Friday March 4, after seven days of bombardment, the lovers resigned themselves to heading for the station.

"Our only option was to leave," said Murad, an Israeli citizen and dental student in Kyiv.

After four hours of waiting in the middle of the crowd of residents trying to flee the capital, they manage to get on a train.

Their destination is then unknown to them but no matter.

The journey takes almost twenty-four hours, sixteen of which are spent standing in the narrow corridor of a train car.

Zahony, a small border town located in the far northeast of Hungary, is their first base.

Like them, 2,000 to 3,000 people have been arriving here every day since the war started.

Located three hours by road or train from Budapest, the town has become the country's main entry point for Ukrainian refugees.

A momentum of historic solidarity

In barely ten days, the traces of the neighboring war have crept everywhere into the city.

In the hall of the station, hundreds of volunteers offer food, blankets and hot drinks to families getting off trains arriving day and night.

The station's former restaurant has been transformed into a nursery and the children, very numerous, run with the ball in their feet or pencil in their hand between the bags and luggage piled up here and there.

On this side of the border, the Russian invasion also took everyone by surprise, recognizes Helmeczi László, independent mayor of Zahony: “We were far from imagining that our city was going to experience such a situation.

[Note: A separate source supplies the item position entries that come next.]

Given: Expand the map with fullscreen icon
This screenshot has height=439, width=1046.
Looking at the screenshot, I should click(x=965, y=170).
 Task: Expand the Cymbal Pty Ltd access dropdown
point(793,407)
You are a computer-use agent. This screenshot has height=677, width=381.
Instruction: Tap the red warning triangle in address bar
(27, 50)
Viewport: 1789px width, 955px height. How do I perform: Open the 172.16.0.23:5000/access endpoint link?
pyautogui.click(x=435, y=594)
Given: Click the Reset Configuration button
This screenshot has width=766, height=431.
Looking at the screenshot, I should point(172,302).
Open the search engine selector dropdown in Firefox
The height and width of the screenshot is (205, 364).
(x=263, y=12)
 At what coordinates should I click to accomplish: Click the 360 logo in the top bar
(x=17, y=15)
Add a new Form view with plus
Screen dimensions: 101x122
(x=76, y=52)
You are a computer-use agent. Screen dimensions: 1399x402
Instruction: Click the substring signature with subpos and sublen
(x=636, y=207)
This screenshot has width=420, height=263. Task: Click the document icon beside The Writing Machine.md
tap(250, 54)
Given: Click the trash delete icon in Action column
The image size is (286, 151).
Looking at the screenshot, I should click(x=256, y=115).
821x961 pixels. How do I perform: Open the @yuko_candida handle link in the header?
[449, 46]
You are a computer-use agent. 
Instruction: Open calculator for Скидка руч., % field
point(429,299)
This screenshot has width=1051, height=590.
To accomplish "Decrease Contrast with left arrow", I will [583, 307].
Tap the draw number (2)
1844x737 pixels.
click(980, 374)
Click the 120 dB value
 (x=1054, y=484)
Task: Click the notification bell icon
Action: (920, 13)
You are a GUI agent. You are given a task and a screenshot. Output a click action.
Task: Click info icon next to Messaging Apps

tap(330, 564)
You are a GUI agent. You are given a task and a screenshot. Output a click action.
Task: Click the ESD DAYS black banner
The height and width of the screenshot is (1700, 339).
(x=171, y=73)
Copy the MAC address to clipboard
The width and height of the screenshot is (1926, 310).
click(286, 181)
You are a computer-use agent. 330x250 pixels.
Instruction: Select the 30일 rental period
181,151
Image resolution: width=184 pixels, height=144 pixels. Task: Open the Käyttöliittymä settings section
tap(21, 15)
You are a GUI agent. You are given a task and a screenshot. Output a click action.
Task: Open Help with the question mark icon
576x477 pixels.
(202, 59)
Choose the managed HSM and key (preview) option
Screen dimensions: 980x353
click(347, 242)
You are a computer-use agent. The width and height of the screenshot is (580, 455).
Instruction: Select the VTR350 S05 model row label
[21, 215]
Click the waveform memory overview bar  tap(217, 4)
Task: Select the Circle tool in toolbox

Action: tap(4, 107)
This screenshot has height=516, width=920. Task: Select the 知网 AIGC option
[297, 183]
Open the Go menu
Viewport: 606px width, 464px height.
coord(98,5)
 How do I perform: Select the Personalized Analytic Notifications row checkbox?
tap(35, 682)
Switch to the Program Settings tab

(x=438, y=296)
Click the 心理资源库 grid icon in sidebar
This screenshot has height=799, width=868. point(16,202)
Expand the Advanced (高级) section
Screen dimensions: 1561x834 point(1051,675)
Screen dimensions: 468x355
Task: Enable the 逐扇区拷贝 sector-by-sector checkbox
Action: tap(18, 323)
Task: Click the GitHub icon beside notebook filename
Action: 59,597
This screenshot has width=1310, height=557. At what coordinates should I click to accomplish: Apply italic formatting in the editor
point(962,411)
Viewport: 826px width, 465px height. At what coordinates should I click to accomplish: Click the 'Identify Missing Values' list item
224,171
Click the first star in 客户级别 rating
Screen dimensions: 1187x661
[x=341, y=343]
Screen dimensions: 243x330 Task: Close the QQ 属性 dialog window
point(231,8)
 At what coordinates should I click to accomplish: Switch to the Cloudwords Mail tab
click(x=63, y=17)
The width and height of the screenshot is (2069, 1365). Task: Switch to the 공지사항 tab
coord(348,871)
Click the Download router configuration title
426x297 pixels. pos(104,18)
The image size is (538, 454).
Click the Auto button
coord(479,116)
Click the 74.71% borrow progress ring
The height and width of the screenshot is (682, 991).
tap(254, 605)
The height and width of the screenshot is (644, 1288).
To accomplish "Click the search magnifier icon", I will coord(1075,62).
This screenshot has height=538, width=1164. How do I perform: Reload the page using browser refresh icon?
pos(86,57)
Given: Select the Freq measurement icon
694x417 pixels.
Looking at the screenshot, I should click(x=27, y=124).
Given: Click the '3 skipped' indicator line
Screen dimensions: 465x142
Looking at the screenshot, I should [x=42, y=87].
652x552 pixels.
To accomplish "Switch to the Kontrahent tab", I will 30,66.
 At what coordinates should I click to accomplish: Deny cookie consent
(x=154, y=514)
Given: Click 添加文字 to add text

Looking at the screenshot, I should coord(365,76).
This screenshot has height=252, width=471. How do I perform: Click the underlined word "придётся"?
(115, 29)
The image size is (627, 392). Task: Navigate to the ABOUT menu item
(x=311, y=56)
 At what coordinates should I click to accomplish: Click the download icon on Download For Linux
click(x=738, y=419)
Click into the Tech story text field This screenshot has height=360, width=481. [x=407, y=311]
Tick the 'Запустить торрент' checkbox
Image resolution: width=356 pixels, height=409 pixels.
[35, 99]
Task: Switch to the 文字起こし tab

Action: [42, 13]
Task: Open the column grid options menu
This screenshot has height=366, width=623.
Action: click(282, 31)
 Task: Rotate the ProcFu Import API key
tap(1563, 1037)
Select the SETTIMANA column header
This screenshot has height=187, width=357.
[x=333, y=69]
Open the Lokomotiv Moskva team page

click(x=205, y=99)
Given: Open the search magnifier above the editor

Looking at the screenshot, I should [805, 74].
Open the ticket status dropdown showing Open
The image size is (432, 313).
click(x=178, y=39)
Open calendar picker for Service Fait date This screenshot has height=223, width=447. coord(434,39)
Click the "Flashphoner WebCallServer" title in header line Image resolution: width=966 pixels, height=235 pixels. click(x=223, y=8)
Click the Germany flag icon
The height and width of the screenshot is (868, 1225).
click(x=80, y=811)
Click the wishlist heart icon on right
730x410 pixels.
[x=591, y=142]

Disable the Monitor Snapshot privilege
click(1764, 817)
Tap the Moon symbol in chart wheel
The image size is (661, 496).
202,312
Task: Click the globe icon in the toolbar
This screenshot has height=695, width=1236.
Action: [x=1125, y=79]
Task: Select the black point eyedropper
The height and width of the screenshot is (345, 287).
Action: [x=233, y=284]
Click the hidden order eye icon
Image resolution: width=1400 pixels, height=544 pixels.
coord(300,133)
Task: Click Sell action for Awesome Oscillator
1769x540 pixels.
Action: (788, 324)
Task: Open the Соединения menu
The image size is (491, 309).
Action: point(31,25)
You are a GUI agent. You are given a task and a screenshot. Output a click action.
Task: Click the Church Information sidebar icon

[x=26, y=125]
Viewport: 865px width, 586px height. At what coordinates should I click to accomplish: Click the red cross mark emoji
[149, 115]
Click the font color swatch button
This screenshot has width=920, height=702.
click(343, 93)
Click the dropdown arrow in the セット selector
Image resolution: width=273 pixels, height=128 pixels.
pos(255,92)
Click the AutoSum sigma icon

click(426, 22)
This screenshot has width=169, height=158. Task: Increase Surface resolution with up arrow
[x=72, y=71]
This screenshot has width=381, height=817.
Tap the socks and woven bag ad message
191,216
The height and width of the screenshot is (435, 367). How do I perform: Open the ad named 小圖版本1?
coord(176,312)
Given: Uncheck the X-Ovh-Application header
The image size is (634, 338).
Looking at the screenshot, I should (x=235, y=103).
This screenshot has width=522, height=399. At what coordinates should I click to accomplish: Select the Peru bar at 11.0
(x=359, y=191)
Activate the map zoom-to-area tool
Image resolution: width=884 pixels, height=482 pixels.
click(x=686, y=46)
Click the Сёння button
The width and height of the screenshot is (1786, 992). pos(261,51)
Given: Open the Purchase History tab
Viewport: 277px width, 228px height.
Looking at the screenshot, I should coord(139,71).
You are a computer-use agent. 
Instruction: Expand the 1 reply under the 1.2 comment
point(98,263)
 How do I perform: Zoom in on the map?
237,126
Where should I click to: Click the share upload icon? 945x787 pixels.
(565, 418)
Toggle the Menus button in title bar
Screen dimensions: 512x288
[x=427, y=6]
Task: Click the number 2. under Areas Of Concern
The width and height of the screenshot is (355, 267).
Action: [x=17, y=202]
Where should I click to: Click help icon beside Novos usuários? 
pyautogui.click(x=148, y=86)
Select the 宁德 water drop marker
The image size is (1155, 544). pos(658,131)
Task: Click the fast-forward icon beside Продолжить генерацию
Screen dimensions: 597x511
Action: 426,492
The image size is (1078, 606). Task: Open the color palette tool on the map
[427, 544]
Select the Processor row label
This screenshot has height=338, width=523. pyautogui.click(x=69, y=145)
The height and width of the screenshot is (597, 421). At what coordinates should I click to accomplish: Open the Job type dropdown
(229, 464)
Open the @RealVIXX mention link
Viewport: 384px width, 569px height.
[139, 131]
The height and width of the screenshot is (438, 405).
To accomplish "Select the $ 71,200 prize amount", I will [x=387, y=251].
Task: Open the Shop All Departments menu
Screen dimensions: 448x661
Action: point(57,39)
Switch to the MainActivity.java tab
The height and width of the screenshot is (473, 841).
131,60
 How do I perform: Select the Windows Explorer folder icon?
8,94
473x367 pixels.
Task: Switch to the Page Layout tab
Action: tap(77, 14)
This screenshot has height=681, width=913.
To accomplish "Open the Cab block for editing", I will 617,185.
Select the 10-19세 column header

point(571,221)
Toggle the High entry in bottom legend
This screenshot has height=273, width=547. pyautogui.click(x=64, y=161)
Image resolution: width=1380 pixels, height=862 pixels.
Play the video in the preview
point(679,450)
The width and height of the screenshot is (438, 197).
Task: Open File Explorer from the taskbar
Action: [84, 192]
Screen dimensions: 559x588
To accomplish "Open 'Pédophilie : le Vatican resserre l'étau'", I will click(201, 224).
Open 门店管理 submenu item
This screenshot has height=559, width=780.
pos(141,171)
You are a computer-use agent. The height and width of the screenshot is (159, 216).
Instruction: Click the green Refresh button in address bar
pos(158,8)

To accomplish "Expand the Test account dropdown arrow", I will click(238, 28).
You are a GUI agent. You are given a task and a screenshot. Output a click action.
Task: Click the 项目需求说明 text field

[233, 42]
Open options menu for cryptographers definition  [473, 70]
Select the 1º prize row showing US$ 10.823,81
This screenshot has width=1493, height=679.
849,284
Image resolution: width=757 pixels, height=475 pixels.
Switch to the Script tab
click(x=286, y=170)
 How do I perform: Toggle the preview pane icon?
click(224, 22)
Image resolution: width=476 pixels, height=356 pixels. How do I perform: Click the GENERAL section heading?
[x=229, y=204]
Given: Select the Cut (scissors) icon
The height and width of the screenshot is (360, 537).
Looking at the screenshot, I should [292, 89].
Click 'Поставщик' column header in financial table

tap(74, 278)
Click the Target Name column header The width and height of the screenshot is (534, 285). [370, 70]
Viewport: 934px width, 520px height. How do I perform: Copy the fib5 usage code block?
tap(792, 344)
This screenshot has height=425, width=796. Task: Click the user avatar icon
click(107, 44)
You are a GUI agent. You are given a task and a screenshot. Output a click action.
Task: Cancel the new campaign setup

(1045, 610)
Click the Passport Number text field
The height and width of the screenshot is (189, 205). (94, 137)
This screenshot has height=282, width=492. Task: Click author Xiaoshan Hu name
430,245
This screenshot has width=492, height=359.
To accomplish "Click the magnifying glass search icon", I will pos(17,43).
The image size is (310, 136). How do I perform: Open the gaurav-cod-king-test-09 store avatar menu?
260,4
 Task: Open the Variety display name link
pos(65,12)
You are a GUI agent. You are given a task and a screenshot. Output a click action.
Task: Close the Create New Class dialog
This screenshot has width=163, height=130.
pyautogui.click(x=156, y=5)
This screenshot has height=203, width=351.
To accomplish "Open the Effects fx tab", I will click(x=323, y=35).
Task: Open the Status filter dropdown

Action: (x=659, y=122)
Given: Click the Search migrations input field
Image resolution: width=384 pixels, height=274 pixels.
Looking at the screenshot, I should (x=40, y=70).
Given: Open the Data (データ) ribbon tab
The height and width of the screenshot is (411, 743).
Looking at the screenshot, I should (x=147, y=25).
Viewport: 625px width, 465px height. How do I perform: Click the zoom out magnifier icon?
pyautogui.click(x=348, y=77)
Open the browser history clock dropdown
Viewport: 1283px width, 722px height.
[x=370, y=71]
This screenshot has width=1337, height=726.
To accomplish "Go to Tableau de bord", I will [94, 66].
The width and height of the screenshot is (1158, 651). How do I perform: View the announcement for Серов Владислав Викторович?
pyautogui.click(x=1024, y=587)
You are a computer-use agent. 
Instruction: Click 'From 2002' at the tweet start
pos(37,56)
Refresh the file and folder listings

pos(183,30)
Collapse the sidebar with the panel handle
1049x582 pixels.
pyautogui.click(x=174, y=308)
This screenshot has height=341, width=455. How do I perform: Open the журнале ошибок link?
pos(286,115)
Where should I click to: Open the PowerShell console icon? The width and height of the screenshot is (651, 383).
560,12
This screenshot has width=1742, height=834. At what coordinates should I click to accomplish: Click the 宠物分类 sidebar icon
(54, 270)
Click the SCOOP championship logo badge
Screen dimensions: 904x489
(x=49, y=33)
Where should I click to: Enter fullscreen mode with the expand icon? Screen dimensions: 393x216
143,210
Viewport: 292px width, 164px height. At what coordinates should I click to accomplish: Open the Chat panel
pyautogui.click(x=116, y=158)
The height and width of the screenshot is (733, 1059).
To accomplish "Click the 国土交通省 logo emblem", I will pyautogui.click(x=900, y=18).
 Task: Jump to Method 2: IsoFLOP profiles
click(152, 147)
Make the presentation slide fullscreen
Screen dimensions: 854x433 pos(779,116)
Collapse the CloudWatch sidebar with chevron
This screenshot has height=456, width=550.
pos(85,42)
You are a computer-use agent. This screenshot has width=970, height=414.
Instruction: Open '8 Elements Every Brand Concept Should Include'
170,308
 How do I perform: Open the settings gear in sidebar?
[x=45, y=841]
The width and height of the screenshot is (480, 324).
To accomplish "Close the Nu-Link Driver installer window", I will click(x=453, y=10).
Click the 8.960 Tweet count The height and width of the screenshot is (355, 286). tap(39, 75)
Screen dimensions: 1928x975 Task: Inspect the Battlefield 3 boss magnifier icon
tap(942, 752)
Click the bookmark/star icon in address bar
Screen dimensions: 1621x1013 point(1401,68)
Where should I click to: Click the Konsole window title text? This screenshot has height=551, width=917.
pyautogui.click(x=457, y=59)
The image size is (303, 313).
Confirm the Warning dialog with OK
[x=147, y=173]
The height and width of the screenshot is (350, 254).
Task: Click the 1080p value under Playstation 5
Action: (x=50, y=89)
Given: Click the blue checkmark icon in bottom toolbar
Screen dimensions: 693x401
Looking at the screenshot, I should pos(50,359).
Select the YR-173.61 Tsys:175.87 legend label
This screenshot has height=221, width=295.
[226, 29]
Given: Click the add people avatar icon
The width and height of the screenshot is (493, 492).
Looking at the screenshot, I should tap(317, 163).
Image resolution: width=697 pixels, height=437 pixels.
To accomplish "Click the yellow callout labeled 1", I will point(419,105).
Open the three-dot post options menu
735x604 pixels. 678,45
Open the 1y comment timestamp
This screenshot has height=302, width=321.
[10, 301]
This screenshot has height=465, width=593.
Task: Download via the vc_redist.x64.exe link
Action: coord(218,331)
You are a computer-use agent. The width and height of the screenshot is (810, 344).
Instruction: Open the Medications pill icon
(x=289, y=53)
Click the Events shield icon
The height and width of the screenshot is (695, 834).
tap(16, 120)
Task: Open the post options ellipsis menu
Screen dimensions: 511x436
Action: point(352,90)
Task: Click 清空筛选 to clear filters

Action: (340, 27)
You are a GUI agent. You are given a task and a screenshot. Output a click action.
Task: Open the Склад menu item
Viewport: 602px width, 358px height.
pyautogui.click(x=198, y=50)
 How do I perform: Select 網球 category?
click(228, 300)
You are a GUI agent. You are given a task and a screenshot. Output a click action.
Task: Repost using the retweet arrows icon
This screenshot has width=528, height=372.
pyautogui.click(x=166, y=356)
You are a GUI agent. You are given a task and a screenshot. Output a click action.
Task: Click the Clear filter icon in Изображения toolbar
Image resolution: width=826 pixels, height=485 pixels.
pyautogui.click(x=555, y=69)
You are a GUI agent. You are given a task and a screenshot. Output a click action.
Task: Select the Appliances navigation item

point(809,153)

But we didn't have time to panic as there were so many things to do.

The inhabitants are all volunteers and cooperate.

At the entrance to the cultural center located a few minutes from the station, freight elevators move pallets filled with diapers or water bottles.

Donations pour in from all over the country and some Hungarians do not hesitate to travel hundreds of kilometers to drop off sandwiches or medicines.

In this arboreal region, apple growers donated hundreds of crates to refugees.

The vocational college, where a few apprentices have lived up to now, has become a lodging center for families who need to rest.

“The majority of refugees have ties to relatives in Germany or the Czech Republic.

But for those who have no place to stay, we offer them to stay a few nights, ”continues the mayor who came to lend a hand at the station.

“Permanent anxiety”

War can also be read on faces.

That of Surmi and her friends, all medical students in Kharkiv, testify to the fatigue accumulated over the last six days to reach Hungary.

A grueling journey that has not erased the memory of the fighting that targeted the town where these young Indian women lived: “We took refuge in an anti-bombing shelter when it started, it was terrifying.

An Indian, also a student, was even killed a few days ago in Kharkiv”, says Surmi while waiting for the train which must then take them to Budapest.

Galyna, 32, arrived in Zahony the same day as her, with her two children, nephew and sister-in-law.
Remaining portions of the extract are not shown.